To take these proposals in turn, the idea of there being a single greatest MC of all time strikes me as ridiculous* given that it would entail comparisons between rappers with very little stylistic common ground beyond residence in the same unusually broad arena; and because it would mean you'd have to ask fucking stupid questions such as whether Eminem is better than Ghostface or Jadakiss, for just two of many examples. The most we can say, surely, is simply that some lyricists are great, some are less great, and some are not conspicuously great. Our man patently belongs in the upper reaches of the first bunch.

Secondly, while he has a string of great albums to his name, I don't think there's one which didn't have at least a little room for improvement in some respect. Mostly it's been a certain homogeneity across the seventy minutes of each album - or however long they are - because even genius can get a bit repetitive when it's doing the same thing for more than an hour. As I believe is fairly well established by this point, Eminem has a stylistic leaning towards the confessional and unusually personal, hence all those cuts about how you were wrong about the previous album, you cloth-eared dumbfuck, and hence his entire familial life and the drama it has entailed narrated for our consideration, blow by blow, over the last couple of decades. I've sometimes felt the confessional focus has bordered on indulgent - like all those fucking autobiographical nineties indie comics about what it's like to write and draw an indie comic - but it's what Eminem does, and honestly he does it well, so there doesn't seem to be much point in grousing about it.
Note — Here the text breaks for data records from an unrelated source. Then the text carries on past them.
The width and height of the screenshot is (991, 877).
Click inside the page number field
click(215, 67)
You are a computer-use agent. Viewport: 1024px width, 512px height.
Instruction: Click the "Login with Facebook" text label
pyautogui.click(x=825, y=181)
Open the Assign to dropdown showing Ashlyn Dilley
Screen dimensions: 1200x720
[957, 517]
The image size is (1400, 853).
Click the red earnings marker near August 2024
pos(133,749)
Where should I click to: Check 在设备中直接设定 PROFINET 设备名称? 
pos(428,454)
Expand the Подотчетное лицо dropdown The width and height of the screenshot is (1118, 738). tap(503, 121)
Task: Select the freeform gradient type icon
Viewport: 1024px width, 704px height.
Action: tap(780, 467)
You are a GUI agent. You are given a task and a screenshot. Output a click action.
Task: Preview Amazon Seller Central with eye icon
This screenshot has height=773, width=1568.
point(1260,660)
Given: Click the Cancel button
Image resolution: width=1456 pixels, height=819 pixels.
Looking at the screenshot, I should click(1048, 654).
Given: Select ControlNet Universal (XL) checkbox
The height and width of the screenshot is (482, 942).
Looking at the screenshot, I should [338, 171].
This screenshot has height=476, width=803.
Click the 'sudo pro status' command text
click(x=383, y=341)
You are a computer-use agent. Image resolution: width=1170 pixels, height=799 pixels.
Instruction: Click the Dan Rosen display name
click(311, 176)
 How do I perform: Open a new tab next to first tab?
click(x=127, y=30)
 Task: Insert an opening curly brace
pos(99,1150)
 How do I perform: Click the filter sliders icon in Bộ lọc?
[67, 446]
Either you like it or you don't. To my ears, it's mostly been his own production which has been the problem - often great tracks in isolation, but a full hour of those plinky-plonky Addams Family beats can get on your nerves after a while.

Anyway, whatever it was, Revival gets everything right leaving no room for doubt. The beats have moved on from the Slim Shady sound, not quite throwing Em's lot in with the trap crowd, but close enough as to at least sound involved in the present state of the art, at least as of 2017; and it probably helps that Rick Rubin was involved. He's still fucking with that stadium rap thing where choruses tend to invoke a skyful of lighters, and suddenly it makes more sense than it did on previous albums. The jokes are still funny or horrible - depending on your mileage - and the familiar confessional is seasoned with pointed rage over the previous year's election and all which has since spilled forth from its bright orange diaper; so Revival does more than just one thing for an entire hour, and where it does anything familiar, it does it better than the last time we heard it. I genuinely believe this one might be up there with Illmatic and the rest.

*: Even including Rakim here, regardless of the views of elderly white men who haven't listened to rap since 1991 and yet who feel somehow qualified to opine on the same in statements habitually suffixed with in my humble opinion, despite that it never is.